- Directions -
Quote the passage of the microfluidics proposal below that runs from "3. Computational analysis" up to and including "selection : PEDS.".

Real-Time Arms Race in a Chip: Microfluidics-Enabled High-Resolution Mapping of Phage-Host Coevolution Dynamics

Current coevolution studies (e.g., Yu et al. 2024) rely on bulk sequencing, averaging out rare but crucial events. Gantz et al. (2024) highlight microfluidics for ultrahigh-throughput screening but not for dynamic evolution. I propose a microfluidic chip where isolated phage-bacteria pairs in picoliter droplets are monitored in real-time via fluorescence reporters (e.g., phage infection triggers GFP; resistance triggers RFP). Deep sequencing of "winning" droplets at multiple intervals will map evolutionary trajectories at single-cell resolution. This could uncover ephemeral resistance mechanisms (e.g., phase-variable expression) or phage counter-adaptations invisible to bulk methods. Unlike Zahnd et al.'s affinity maturation (2010), which optimizes static properties, this captures process-level evolution. It would provide the first high-resolution map of phage-host "arms races," informing therapy design to pre-empt resistance.

References:

1. Phage-mediated virulence loss and antimicrobial susceptibility in carbapenem-resistant Klebsiella pneumoniae. Yanshuang Yu, Mengzhu Wang, Liuying Ju, Minchun Li, Mengshi Zhao, Hui Deng, Christopher Rensing, Qiu-e Yang, Shungui Zhou (2024). mBio.
2. On synergy between ultrahigh throughput screening and machine learning in biocatalyst engineering. Maximilian Gantz, Simon V. Mathis, Friederike E. H. Nintzel, Pietro Liò, F. Hollfelder (2024). Faraday discussions.
3. Computational analysis of off-rate selection experiments to optimize affinity maturation by directed evolution.. Christian Zahnd, Casim A. Sarkar, A. Plückthun (2010). Protein engineering, design & selection : PEDS.

- Exercise data -
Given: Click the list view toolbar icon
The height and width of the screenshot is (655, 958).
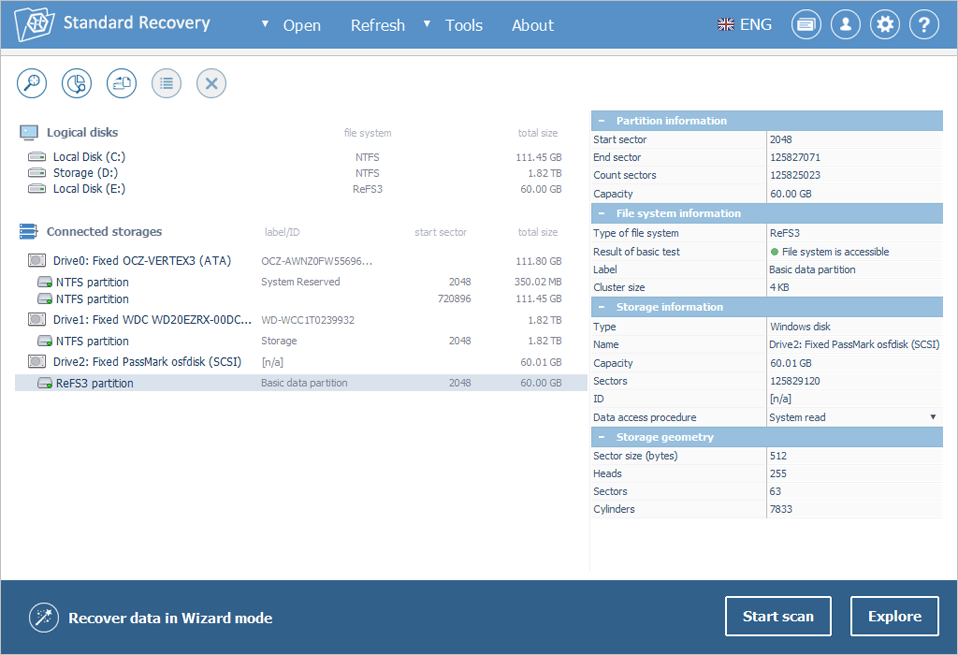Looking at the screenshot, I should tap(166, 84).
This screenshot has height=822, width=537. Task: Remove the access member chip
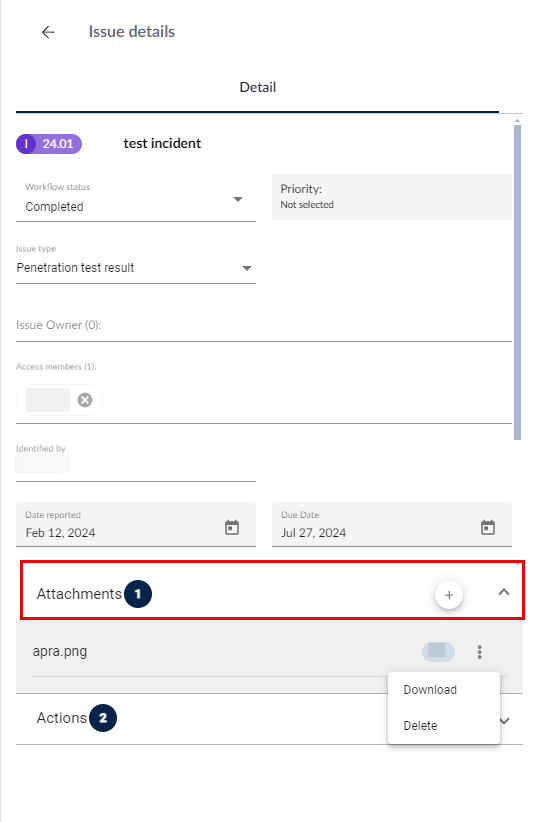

- Completed exercise -
3. Computational analysis of off-rate selection experiments to optimize affinity maturation by directed evolution.. Christian Zahnd, Casim A. Sarkar, A. Plückthun (2010). Protein engineering, design & selection : PEDS.